The authors investigated a new nutraceutical, AO+EVOO+OLE mixture, on lipid stability and the effect of supplementation on cardiac and metabolic tissues in aged rats for 21 days (3 weeks).

Strengths:

This study investigates the stability of a high PUFA nutraceutical with the addition of olive leaf extract over a period of a year measuring multiple oxidative, lipid, and polyphenolic compounds.  The stable mixture of AO+EVO+OLE mixture was then tested in vivo on old rats of various physiological factors (inflammation, insulin resistance, sarcopenia, contractility) in blood and multiple tissues: heart, aorta, skeletal muscle, liver and adipose tissue.  Lipids, miRNA, and mRNA of inflammatory markers and enzymes were measured in tissues.

Weaknesses:

Minor weaknesses are noted below.

General

1. Unnecessary capitalization of words (example line 187).
2. Sentences with numbers need to be spelled out. Example line 192.

Abstract

1. Line 7: decreasing makers of inflammation and oxidative stress. Since you didn’t directly measure inflammation and oxidative stress in tissues, it needs to be clearly stated that you measured markers (mRNA of cytokines and oxidative-stress related enzymes) of inflammation and oxidative stress throughout the paper.

Introduction

1. The introduction is very long; I suggest condensing and discussing the last three paragraphs first. Need to focus on the nutraceutical and then what you plan to measure.
2. Some awkward sentences (line 40-41 for example) and incorrect citation style line 119.

Materials and Methods

1. Need to briefly describe 2.2.4 and calculation of PV and AV.
2. Need to elaborate on 2.3.8.

Results

1. Minor typos need to be corrected: example line 355 and cyclooxygenase in figure legends.
2. Body weights and food intake need to be included in table 2.
3. Need to rephrase aging-induced.

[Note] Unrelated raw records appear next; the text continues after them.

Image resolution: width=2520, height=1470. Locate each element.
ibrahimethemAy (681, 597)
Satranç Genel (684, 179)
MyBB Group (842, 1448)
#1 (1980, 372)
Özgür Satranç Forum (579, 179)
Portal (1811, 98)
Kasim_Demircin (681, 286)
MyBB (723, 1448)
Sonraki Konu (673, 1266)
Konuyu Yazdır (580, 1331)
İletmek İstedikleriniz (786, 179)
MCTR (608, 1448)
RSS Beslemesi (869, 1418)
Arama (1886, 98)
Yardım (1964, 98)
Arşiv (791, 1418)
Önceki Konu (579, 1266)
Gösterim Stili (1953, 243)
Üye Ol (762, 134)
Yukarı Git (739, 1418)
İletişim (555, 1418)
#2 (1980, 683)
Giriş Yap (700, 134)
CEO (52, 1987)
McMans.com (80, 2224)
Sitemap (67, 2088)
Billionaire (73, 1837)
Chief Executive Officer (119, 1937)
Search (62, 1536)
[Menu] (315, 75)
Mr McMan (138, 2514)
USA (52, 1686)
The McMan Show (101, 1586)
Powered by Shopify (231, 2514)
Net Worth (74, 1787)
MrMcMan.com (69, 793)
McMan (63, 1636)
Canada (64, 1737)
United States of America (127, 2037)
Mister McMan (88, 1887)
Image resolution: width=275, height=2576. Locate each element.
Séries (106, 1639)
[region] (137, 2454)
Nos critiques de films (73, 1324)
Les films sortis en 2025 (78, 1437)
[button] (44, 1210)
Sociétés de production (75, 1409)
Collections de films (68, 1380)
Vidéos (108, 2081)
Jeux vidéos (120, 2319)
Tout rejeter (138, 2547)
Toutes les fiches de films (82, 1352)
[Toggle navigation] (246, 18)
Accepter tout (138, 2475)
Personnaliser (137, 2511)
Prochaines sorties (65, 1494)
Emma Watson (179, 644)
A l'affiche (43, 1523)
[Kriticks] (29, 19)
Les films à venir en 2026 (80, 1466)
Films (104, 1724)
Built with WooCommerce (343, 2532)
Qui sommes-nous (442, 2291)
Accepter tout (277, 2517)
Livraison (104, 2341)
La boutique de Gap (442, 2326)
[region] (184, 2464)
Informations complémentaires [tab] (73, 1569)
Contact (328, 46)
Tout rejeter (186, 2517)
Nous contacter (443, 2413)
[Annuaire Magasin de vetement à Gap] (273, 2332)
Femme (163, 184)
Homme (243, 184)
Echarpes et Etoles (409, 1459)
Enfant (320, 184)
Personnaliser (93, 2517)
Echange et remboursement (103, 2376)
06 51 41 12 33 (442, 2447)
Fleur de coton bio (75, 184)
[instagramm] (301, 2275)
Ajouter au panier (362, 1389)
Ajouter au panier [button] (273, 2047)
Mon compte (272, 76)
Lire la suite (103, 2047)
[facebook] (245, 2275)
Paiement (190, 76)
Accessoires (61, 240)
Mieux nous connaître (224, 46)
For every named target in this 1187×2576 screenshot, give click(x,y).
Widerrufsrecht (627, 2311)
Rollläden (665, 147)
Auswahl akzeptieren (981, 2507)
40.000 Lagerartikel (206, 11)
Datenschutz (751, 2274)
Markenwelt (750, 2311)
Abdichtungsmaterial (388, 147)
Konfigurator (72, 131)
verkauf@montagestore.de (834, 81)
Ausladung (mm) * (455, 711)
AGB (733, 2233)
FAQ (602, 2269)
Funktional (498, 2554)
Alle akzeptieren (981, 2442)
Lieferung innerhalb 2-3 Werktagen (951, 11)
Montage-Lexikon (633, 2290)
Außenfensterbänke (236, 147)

Do no use aging; three weeks of intervention is not long enough for aging, but comparison between aged or older animals compared to young can be compared.  I suggest using age-induced or age related,  aged, or older mice.
4. Use percent instead of % symbol, line 438.
5. Explain why miRNA values of young are all 100.0. How is this possible?
6. Line 488; insulin as well as vehicle did not cause an increase in p-AKT in gastrocnemius and epididymal adipose tissue.
7. Explain why all control animals do not have the same p-AKT induction between young, old, and old+oil mixture (figure 3A).
8. Figure 3C and D-magnification the same and adipocytes larger?
9. Insulin values in figure 7: change to micromolar instead of molar 10-7 M.

Discussion

1. Correct typos (example line 656).
2. Clarify the fact that you cannot make definitive assumptions about the separate compounds and the synergistic effects b/c it wasn’t determined in this study and can be speculative in comparing other studies with separated compounds.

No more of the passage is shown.